Though written for adults, the growing child discovered in Charles Dickens a sympatico for the inconsolable hard knocks, night frights and desolations, where only the particulars differed in accentuation and detail:
“In the little world in which children have their existence whosoever brings them up, there is nothing so finely perceived and so finely felt, as injustice. It may be only small injustice that the child can be exposed to; but the child is small, and its world is small, and its rocking-horse stands as many hands high, according to scale, as a big-boned Irish hunter.” 4
Dickens fed his protagonists on moral morsels and just deserts, at a high cost to themselves and often with an accompanying sacrifice of innocents. Thus the toasted muffin Dombey fades and dies in young boyhood whilst Oliver threads his way back through the twists of fate to a grandfather’s love and creature comforts.
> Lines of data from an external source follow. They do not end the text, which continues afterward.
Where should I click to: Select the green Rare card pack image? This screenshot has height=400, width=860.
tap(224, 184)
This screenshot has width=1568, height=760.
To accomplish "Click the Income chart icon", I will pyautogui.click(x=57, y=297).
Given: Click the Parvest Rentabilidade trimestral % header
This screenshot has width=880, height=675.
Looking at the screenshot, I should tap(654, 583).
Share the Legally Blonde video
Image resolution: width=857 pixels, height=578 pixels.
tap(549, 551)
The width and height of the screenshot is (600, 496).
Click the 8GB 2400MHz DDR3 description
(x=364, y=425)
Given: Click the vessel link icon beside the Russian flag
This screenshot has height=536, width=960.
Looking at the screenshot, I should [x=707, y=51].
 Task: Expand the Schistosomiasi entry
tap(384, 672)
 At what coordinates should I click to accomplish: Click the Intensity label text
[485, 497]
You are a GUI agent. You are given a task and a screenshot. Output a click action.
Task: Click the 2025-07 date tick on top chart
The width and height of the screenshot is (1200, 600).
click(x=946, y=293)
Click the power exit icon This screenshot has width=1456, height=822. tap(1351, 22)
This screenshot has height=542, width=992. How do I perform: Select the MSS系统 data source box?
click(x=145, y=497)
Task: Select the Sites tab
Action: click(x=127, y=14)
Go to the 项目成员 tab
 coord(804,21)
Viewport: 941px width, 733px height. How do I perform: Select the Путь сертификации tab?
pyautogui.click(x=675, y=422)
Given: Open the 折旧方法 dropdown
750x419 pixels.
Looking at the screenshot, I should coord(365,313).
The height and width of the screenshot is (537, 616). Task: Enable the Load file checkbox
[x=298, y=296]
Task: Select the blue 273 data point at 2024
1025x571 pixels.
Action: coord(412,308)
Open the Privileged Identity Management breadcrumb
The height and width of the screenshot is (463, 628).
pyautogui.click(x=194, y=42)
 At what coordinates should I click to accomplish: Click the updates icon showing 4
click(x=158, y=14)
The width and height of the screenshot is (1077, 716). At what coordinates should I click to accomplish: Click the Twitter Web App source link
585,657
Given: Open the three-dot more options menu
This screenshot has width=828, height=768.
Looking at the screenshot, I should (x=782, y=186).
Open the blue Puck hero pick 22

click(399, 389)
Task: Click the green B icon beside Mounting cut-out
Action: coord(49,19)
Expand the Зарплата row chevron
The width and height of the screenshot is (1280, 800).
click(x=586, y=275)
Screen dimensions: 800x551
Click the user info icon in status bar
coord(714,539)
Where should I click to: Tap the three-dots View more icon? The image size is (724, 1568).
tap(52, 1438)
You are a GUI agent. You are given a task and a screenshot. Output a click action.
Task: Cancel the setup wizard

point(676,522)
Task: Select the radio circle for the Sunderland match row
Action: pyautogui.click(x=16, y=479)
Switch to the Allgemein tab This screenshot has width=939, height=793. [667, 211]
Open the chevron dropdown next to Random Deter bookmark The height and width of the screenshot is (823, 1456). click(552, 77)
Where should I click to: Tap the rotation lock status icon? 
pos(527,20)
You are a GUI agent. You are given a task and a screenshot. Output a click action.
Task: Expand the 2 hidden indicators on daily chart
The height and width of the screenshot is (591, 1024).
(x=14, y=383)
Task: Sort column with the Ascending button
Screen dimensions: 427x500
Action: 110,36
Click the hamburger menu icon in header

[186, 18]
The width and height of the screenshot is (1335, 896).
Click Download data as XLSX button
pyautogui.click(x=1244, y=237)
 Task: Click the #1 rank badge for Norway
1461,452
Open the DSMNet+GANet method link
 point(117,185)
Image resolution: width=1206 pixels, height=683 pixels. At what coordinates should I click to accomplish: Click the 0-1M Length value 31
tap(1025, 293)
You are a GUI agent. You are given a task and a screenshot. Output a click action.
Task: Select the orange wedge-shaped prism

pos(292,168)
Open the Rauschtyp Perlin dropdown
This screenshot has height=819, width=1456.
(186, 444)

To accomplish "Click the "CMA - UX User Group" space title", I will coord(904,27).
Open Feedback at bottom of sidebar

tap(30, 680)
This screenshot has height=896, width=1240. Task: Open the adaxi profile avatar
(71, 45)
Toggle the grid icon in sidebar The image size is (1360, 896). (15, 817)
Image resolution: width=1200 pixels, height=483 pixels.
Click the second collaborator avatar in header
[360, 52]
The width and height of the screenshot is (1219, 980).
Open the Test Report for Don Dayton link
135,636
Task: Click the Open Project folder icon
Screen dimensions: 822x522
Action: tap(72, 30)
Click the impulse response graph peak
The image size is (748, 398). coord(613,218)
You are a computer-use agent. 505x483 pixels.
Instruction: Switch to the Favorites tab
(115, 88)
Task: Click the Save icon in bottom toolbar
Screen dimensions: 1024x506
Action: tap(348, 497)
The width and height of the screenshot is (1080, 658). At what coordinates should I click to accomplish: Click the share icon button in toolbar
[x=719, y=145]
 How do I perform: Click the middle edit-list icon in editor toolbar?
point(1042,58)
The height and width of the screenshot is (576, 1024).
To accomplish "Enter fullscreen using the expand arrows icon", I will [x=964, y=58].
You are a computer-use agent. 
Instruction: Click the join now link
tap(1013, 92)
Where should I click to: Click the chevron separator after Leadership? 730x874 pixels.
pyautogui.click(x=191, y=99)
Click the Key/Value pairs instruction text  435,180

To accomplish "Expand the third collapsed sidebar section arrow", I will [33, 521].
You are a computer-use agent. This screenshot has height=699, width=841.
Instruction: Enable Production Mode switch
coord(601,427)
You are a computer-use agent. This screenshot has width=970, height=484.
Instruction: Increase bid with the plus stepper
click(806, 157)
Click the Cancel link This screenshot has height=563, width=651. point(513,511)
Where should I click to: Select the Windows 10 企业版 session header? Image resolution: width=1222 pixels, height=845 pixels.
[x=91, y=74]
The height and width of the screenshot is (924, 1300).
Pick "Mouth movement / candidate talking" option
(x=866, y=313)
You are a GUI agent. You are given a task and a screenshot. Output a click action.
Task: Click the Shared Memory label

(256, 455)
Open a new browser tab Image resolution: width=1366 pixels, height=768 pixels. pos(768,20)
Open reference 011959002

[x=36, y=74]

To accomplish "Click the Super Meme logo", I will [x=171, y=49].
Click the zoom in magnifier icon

Yet tragedy is really only half of the stories and in the quirky nomenclatures, clownish characters and droll quips, Dickens is master of humour, even at the gallows. Over this bicentenary, he will indubitably be done to death as it were, with his bones picked over for every scrap of angst (whilst the author turns in his grave in high dudgeon too with the BBCs dramatised bowdlerisation!). Whilst I do not wish to scavenge per se, it will be refreshing to give an airing to the artful narrative of a quirky wit who brought levity even into the dark and grimy corners of our London streets. It is for this that perhaps Charles Dickens should be resurrected in 2012.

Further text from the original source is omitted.